Выбрать главу

ВL:  Сейчас в женской литературе популярна тема abuse - морального и физического. Причём, пишут это женщины. Как вы думаете, с чем связан данный парадокс?

ТВ:  Думаю, что в России этот «парадокс» связан с тем, что именно женщины, в большинстве своем, подвергаются моральному и физическому насилию. Было бы странно, если бы домашний тиран или насильник вдруг родил книгу о том, как он бил жену за остывший кофе или как насиловал в парке припозднившуюся мать семейства. Я и сама, пережив в юности изнасилование, посветила этому книгу «Зеленый подъезд», пытаясь говорить не столько о насилии, сколько о последствиях, которые они вызывают в жизни женщины. И до тех пор, пока в России насилия будет так много, как сейчас, женщины будут об этом писать. И не только в заявлениях в полицию.

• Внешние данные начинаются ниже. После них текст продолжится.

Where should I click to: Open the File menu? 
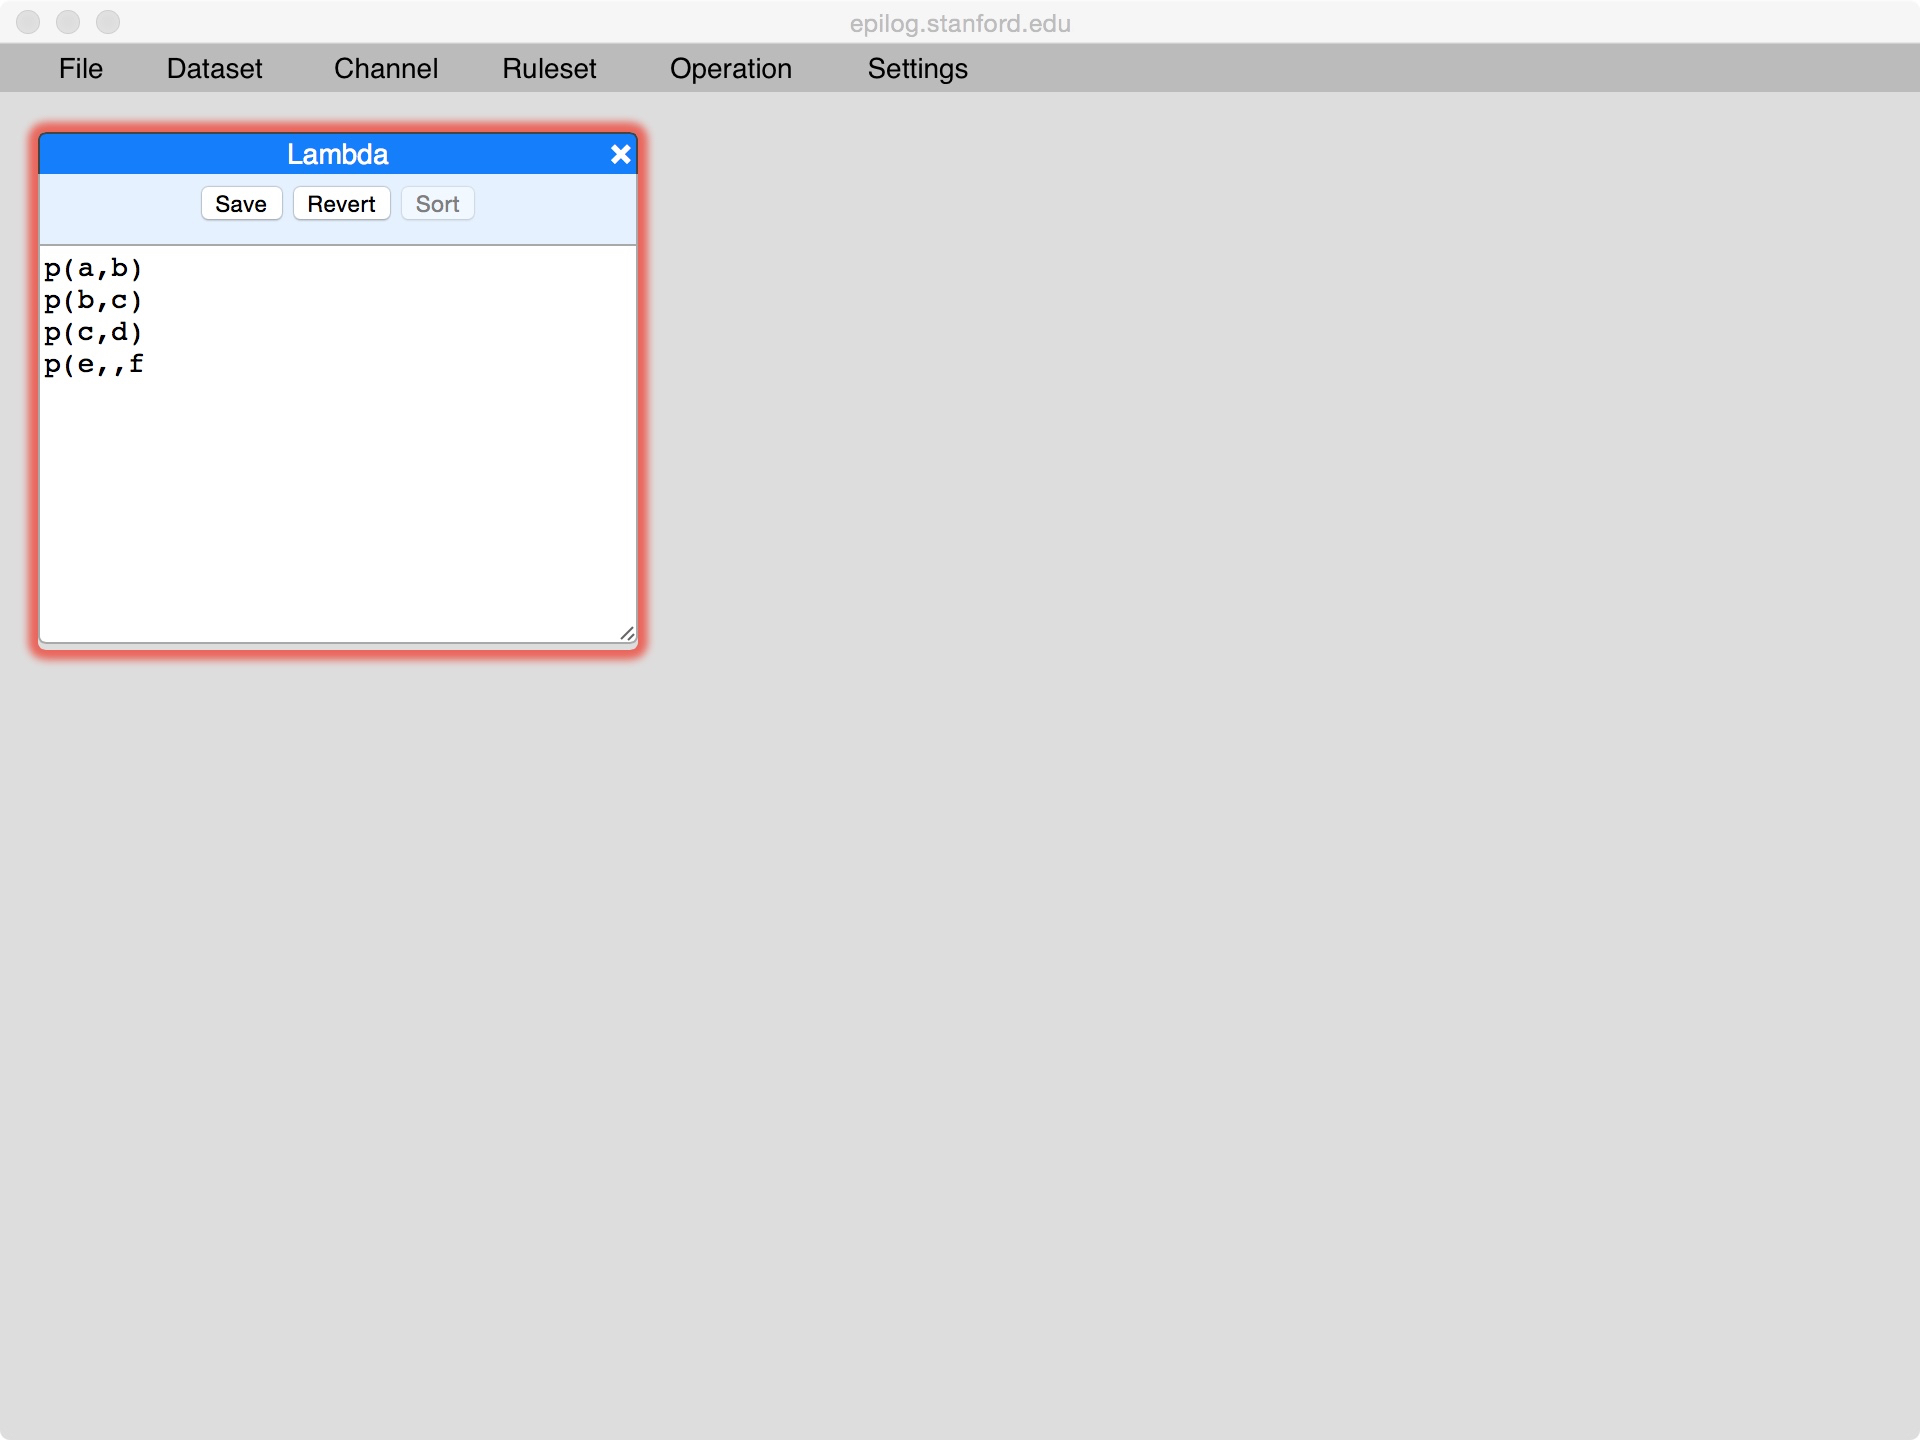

Впрочем, хочу внести уточнение. Стиг Ларрсон в своей трилогии «Миллениум» пишет о чудовищном уровне насилия над женщинами в Швеции. Его книги - своего рода ода в защиту женщин. Так что иногда и мужчины бывают с головой, устроенной правильным образом. Даже писатели.

 

ВL:  Есть ли для вас табуированные темы, которые вы никогда не поднимете на страницах своих книг?

 

ТВ:   Я не говорю о политике, ибо считаю, что и без меня есть, кому драться на древках от государственных флагов. Но это не значит, что для меня это - табу. Я не стану писать о сериальных  маньяках-педофилах,  хотя знаю, что для детективистов злодей-педофил - любимое дело. А вообще, литература не должна иметь таких строгих и ненарушаемых табу. Иначе мы бы никогда не получили Лолиту. Для меня есть что-то преступно общее между табу и цензурой.  Литература может быть очень жесткой, если она отражает жестокие времена и нравы. Не стоит припудривать такую реальность.

ВL:  Набросайте примерный портрет современной героини женского романа.

ТВ:   Примерно так - это женщина, она мечтает о счастье или разуверилась в нем, она может быть молодой или старше, с детьми или без них, может увязать в сложных отношениях с бывшим или быть в зависимости от гиперопекающих родителей. Она может мечтать о прекрасном принце или не верить в его существование. Она может работать в офисе или в поле, может любить Достоевского, а может Бегбедера. Или сериалы, идущие по Первому каналу.  У нее может быть много подруг, а может - одна, самая близкая. У нее может случиться горе, она может кого-то потерять, а кого-то найти. Ее могли только что уволить с работы, и она не знает, как ей выплачивать ипотеку. Она купила машину в кредит, и не может припарковаться из-за снега. Она - женщина, и это единственное, что известно точно. Потому что в противном случае это был бы роман, нарушающий закон о недопустимости пропаганды гомосексуальных отношений.

ВL:  Мы, женщины, -  народ особый. О нашей логике сочинены тома анекдотов. Каково это - писать женщине для женщин?

ТВ:   Писать женщинам для женщин - здорово и интересно. Но в своей работе я категорически избегаю штампов, а «повышенная логичность» женщин -  это один из самых чудовищных и пустых, не основанных ни на чем. Бросим в ту же корзину «обезьян за рулем», среди коих, по моему опыту вождения (скоро уж двадцать лет), хватает представителей обоих полов. «Блондинка на шпильках без мозгов» -  прямое оскорбление многим из моих весьма умных и образованных подруг. Иногда складывается впечатление, что без этих штампов и клише нашим мужчинам станет страшно. Это  -  как вылететь из Матрицы и вдруг понять, что не такой уж ты и «король мира». Но мы, женщины России, нелогичны в одном - мы терпим эти штампы, смеемся над этими анекдотами, пожимаем плечами и идем дальше.

ВL:  У вас есть серия - «Для особенных женщин». Чем особенны современные читательницы?

ТВ:   Терпеливы мы и прощаем все. В этом наша сила и источник многих наших проблем. И все мы, женщины, особенные.

Сейчас серия, для которой я пишу, называется «Позитивная проза Татьяны Веденской».  И это более корректно отражает суть того, что я делаю. Мне нравится смеяться над несмешным, иногда быть чересчур критичной, такой Бабой Ягой. Но даже когда я «громлю ларьки», я сохраняю позитивный взгляд на реальность.  Это наша жизнь, и если не веселиться, глядя  на все это безобразие, будет очень тоскливо. В общем, не пудрите мне мозги, пудрите щеки.